City Council interested in forming municipal court
MONROE - The City Council is moving forward with exploring a proposal to start a city municipal court and end its contract with Snohomish County Evergreen District Court.
The municipal court would handle traffic infraction cases and misdemeanor cases, and court services would be held in council chambers at City Hall, according to a proposal by Police Chief Tim Quenzer.
Civil cases and felonies would continue to be handled by Snohomish County courts.
Quenzer said the district court has become too crowded to conduct business. Over the long-term, Quenzer said the city would save money by offering these services themselves instead of contracting with the county.
The city is charged $36.79 for every infraction the city files with district court. For each misdemeanor, the city is charged $106.62. These fees are subject to increases. The city currently budgets $170,000 for these filing fees, which could be folded into the city’s budget if the city starts a municipal court.
Finance director Dianne Nelson said the long-term cost savings would go beyond filing fees. The city hopes to save big chunks of money in jailing and court-appointed attorney fees, as well.
“We’ll be able to better utilize the electronic home-monitoring system,”
Nelson said. “The district courts have a preference to incarcerate, and we pay a lot in jail fees. If we can promote electronic home devices, it would save us a lot of money in jail fees. Jails are very expensive.”

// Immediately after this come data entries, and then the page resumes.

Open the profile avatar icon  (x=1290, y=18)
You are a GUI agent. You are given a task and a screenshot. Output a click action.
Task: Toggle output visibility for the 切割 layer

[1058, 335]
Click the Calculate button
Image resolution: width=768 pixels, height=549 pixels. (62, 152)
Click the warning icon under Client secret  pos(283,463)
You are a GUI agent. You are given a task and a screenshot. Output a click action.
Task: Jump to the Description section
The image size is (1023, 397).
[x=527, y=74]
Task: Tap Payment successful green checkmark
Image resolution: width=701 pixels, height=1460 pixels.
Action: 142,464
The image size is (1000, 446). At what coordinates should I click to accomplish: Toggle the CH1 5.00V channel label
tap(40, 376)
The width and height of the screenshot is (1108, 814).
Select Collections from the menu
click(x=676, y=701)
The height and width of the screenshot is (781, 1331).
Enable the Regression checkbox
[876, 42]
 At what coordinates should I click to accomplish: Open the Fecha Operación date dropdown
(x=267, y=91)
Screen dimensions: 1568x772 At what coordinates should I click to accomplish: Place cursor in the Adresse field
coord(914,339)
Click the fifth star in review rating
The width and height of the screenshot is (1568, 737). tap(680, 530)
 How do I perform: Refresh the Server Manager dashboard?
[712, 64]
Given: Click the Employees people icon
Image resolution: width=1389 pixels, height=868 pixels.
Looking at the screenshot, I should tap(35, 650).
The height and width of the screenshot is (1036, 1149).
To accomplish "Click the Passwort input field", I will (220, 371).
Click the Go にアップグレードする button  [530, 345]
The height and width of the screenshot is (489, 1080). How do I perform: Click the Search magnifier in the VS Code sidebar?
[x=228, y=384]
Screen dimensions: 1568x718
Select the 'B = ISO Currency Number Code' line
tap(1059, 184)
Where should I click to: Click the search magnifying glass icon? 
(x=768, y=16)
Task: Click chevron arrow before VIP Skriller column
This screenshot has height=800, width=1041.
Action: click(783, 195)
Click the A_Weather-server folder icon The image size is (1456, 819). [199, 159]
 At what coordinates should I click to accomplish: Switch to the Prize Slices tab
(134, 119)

People who can’t pay for their defense also are extremely expensive, she said. The district court has a much more lax process to determine whether someone is eligible for a court-appointed attorney, which the city ultimately pays for that cost.
“Anyone who has to go to district court on a Monroe warrant, all they have to say is ‘I want a lawyer’ and they’re appointed one and we have to pay the attorney fee,” Nelson said. “(With the formation of a municipal court,) we can implement a screening process to prove that you can’t afford an attorney before we appoint them one.”
The city would receive an additional monthly revenue of about $2,500 for people on probation if it offered court services.
If the City Council approves forming a municipal court, the court wouldn’t begin hearing cases until Jan. 1, 2015. The city must give a one-year notice before ending a contract for court services. The council has until Dec. 1, 2014 to adopt an ordinance establishing a municipal court.
At a council meeting last month, the City Council considered a second reading of the proposal and decided to move forward with ending the city’s contract with the district court.
Quenzer estimated initial set-up costs for a municipal court would total $11,100. These items would include a security metal detector ($3,500), and an electronic system for judicial records ($3,000).
Annual costs are estimated to total $166,518. Extra staffing costs, he said, “will make up the majority of ongoing costs associated with the municipal court.”
A part-time judge’s salary is estimated to be $36,000 per year (no benefits), a court administrator would be $96,268 (including benefits) and court security is estimated to cost $15,000 per year. The court clerk’s salary is currently earmarked in the city’s general fund.
Quenzer’s timeline for the formation of a municipal court coincides with the upcoming 2014 judicial election, which marks the end of the current four-year judicial term. Once the ordinance creating a municipal court is finalized, Mayor Robert Zimmerman would have 30 days to appoint a part-time judge.
Part-time judges are exempt from the election process.